Bacaan:
□ □ □ □ □ □ □

Kasus ini bermula dari perselisihan antara PT Tri Bakti Sarimas (TBS) dan warga selaku anggota Koperasi Unit Desa Prima Sehati. KUD dan PT TBS bekerjasama menanam kelapa sawit. Petani KUD Prima Sehati menyediakan lahan seluas 9.300 hektar, sementara PT TBS yang melakukan penanaman sampai panen.

Penanaman sudah dilakukan sejak tahun 1998, namun petani baru mendapatkan hasil usaha pada tahun 2008 atau setelah enam tahun masa panen. Hasil panen yang diberikan PT TBS juga dinilai sangat rendah, yakni Rp 70.000 sebulan untuk lahan seluas dua hektar. Padahal di luar, kelapa sawit yang sudah berumur 10 tahun sudah dapat menghasilkan uang Rp 4 juta.

Warga anggota KUD kemudian berupaya untuk membicarakan kenaikan setoran hasil panen PT TBS. Namun, perusahaan itu tidak menggubris tuntutan petani.

Pada Selasa pagi (8/6) ratusan petani KUD Prima Sehati memanen sendiri kelapa sawit plasma di areal yang disengketakan. Sementara pihak perusahaan berupaya menghentikan upaya paksa petani itu dengan mendatangkan aparat Brimob dari Polres Kuansing.

Polisi meminta petani menghentikan pemanenan namun tidak digubris. Bentrokan akhirnya pecah dan polisi menghalau massa dengan tembakan. Dua orang tertembak dan seorang diantaranya meninggal dunia.

LAST UPDATED ( THURSDAY, 10 JUNE 2010 17:03 )

09 Juni 2010

"POLISI MASIH MENJADI ALAT PELINDUNG PEMODAL BESAR"

Siaran Pers Bersama
Tentang Penembakan dan Pembunuhan Petani Riau oleh Polisi
Membela Perkebunan Kelapa Sawit

"POLISI MASIH MENJADI ALAT PELINDUNG PEMODAL BESAR"

□ □ □ □ □ □ □

Daftar Entri:
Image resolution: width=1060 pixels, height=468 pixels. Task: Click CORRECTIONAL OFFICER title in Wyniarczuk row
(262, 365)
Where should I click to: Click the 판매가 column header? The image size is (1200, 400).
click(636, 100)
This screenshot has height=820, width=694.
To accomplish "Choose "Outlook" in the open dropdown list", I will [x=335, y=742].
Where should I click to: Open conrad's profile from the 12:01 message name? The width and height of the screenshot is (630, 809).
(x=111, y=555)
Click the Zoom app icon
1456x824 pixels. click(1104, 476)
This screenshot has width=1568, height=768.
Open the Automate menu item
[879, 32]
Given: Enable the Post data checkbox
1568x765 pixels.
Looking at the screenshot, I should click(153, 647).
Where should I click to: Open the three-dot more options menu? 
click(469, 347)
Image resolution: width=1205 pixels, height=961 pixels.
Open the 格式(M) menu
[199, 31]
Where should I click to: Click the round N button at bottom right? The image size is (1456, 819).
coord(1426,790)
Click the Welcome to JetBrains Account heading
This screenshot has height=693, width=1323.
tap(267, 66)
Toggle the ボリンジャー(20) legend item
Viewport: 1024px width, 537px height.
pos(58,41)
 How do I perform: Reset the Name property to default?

□ □ □ □ □ □ □

Soal Latihan:
(1) Menurut bacaan, berapa luas lahan yang disediakan petani KUD Prima Sehati?
(2) Salin ulang entri mulai dari baris yang memuat "Image resolution: width=1205" sampai dengan baris yang memuat "tap(267, 66)", kedua baris itu ikut disalin.
Bacaan dan entri di atas diambil dari sumber yang berbeda.

Kunci Jawaban:
(1) 9.300 hektar.

(2)
Image resolution: width=1205 pixels, height=961 pixels.
Open the 格式(M) menu
[199, 31]
Where should I click to: Click the round N button at bottom right? The image size is (1456, 819).
coord(1426,790)
Click the Welcome to JetBrains Account heading
This screenshot has height=693, width=1323.
tap(267, 66)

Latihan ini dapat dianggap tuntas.